In the old forum, I found this topic:
http://www.arduino.cc/cgi-bin/yabb2/YaBB.pl?num=1267245927

Indicating how to convert the values ??in% RH, dewpoint and humidex.
But the function to convert dewpoint, I get an error, which is a value added and multiplied, what is the correct formula to get it?

Code: [Select]
dewpoint = (237,7*(17.271*((temp-32)*5/9))/(237.7+*((temp-32)*5/9)+log(RH/100))/(17.271-(17.271*((temp-32)*5/9))/(237.7+*((temp-32)*5/9)+(log(RH/100)));
// the numbers are constants, RH =relative humidity, temperature must be in C

Thanks,

#### pylon

#1
##### Jun 20, 2012, 06:26 pm
This code is syntactically incorrect. I simplified it a little and added the necessary braces at the end, although I don't know if this calculates the correct value (I haven't studied the wikipedia article).

Code: [Select]
float tempC = 25.7;
float temp = (tempC -32) * 5 / 9;
float RH = 35.9;
float dewpoint = (237.7*(17.271*temp)/(237.7*temp+log(RH/100))/(17.271-(17.271*temp)/(237.7*temp+(log(RH/100)))));

This at least compiles. I took out the recurring calculation of the temperature in Fahrenheit and made it before the dewpoint calculation.

#### Reinderien

#2
##### Jun 20, 2012, 09:11 pmLast Edit: Jun 20, 2012, 11:58 pm by Reinderien Reason: 1
You may also want to try:

Code: [Select]

const float
tempC = 25.7,
temp = (tempC - 32) * 5/9,
logRH = -1.024433, // ln(35.9/100)
a = 17.271,
b = 237.7,
y = a*temp/(b + temp) + logRH,
Td = b*y/(a - y);

#### Jay_OR

#3
##### Jun 21, 2012, 04:42 pmLast Edit: Jun 21, 2012, 04:45 pm by Jay_OR Reason: 1

This code is syntactically incorrect. I simplified it a little and added the necessary braces at the end, although I don't know if this calculates the correct value (I haven't studied the wikipedia article).

Code: [Select]
float tempC = 25.7;
float temp = (tempC -32) * 5 / 9;
float RH = 35.9;
float dewpoint = (237.7*(17.271*temp)/(237.7*temp+log(RH/100))/(17.271-(17.271*temp)/(237.7*temp+(log(RH/100)))));

This at least compiles. I took out the recurring calculation of the temperature in Fahrenheit and made it before the dewpoint calculation.
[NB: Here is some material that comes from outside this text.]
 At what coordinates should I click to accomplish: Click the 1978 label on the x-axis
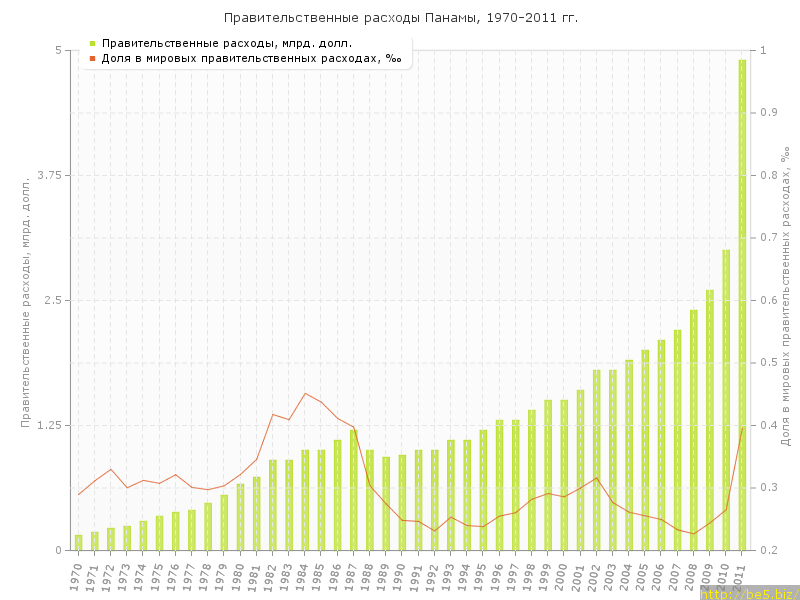[205, 575]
For this formula, the result I get is 0.00.
I used this formula, but I can not confirm if the values ??are correct.

Code: [Select]
float aux = (log(RH / 100) + ((17.27 * temperatureC) / (237.3 + temperatureC))) / 17.27;
float dewpoint = (237.3 * aux) / (1 - aux);

The values ??that I'm getting are:

Code: [Select]
24.22 *C   75.59 *F   43.69 %RH   11.09 dew point *C   18.66 Humidex

Can you confirm if I'm right?

You may also want to try:

Code: [Select]

const float
tempC = 25.7,
temp = (tempC - 32) * 5/9,
logRH = -1.024433, // ln(35.9/100)
a = 17.271,
b = 237.7,
y = a*temp/(b + temp) + logRH,
Td = b*y/(a - y);

In this calculation, it seems to me you were to ignore the value of the logarithm of %RH.
But I'm not sure.

#### Reinderien

#4
##### Jun 21, 2012, 04:59 pm
Quote
In this calculation, it seems to me you were to ignore the value of the logarithm of %RH.
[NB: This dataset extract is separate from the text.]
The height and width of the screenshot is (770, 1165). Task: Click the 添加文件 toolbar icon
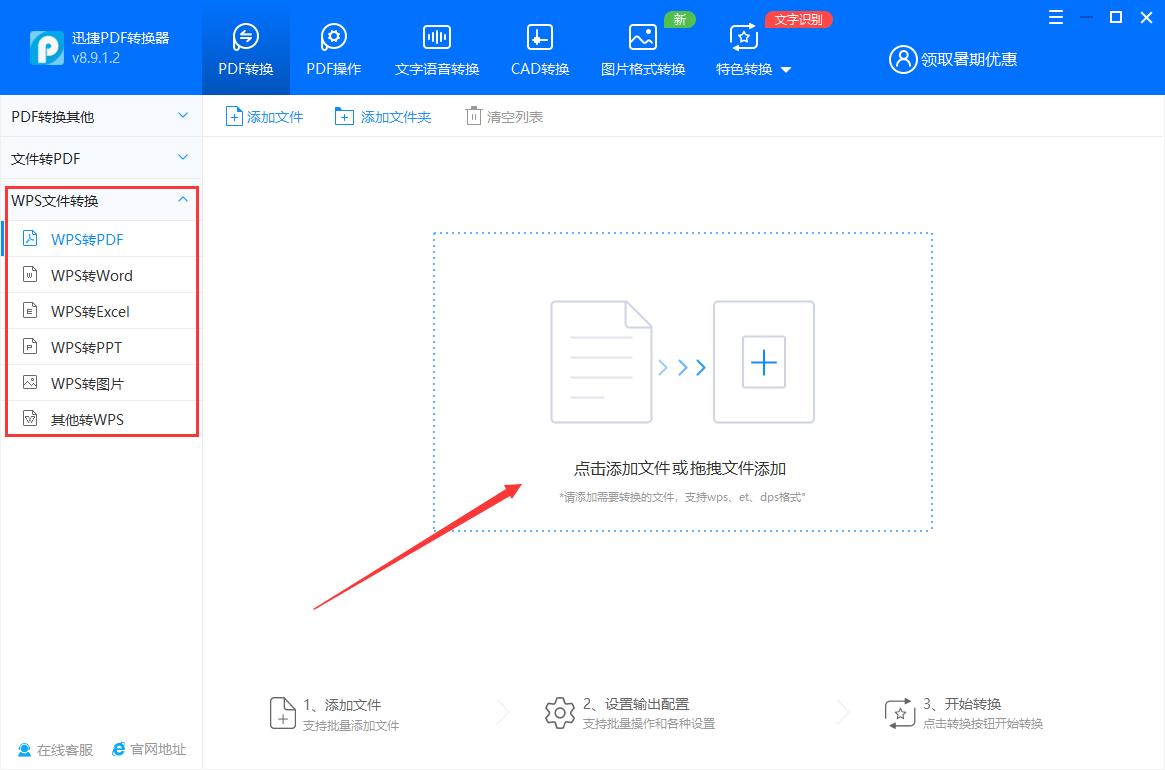click(232, 116)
In your code, %RH was a constant, so log(RH/100) is also a constant. Since log is an expensive operation, it might as well be pre-computed.

#### robtillaart

#5
##### Jun 21, 2012, 09:21 pm

from - http://arduino.cc/playground/Main/DHT11Lib - the NOAA reference algorithm and the fast variation

Code: [Select]

// dewPoint function NOAA
// reference: http://wahiduddin.net/calc/density_algorithms.htm
double dewPoint(double celsius, double humidity)
{
double A0= 373.15/(273.15 + celsius);
double SUM = -7.90298 * (A0-1);
SUM += 5.02808 * log10(A0);
SUM += -1.3816e-7 * (pow(10, (11.344*(1-1/A0)))-1) ;
SUM += 8.1328e-3 * (pow(10,(-3.49149*(A0-1)))-1) ;
SUM += log10(1013.246);
double VP = pow(10, SUM-3) * humidity;
double T = log(VP/0.61078);   // temp var
return (241.88 * T) / (17.558-T);
}

// delta max = 0.6544 wrt dewPoint()
// 5x faster than dewPoint()
// reference: http://en.wikipedia.org/wiki/Dew_point
double dewPointFast(double celsius, double humidity)
{
double a = 17.271;
double b = 237.7;
double temp = (a * celsius) / (b + celsius) + log(humidity/100);
double Td = (b * temp) / (a - temp);
return Td;
}
Rob Tillaart

Nederlandse sectie - http://arduino.cc/forum/index.php/board,77.0.html -
(Please do not PM for private consultancy)

#### katie-darby

#6
##### Jun 28, 2012, 03:17 am
I took out the recurring calculation of the temperature in Fahrenheit and made it before the dewpoint calculation.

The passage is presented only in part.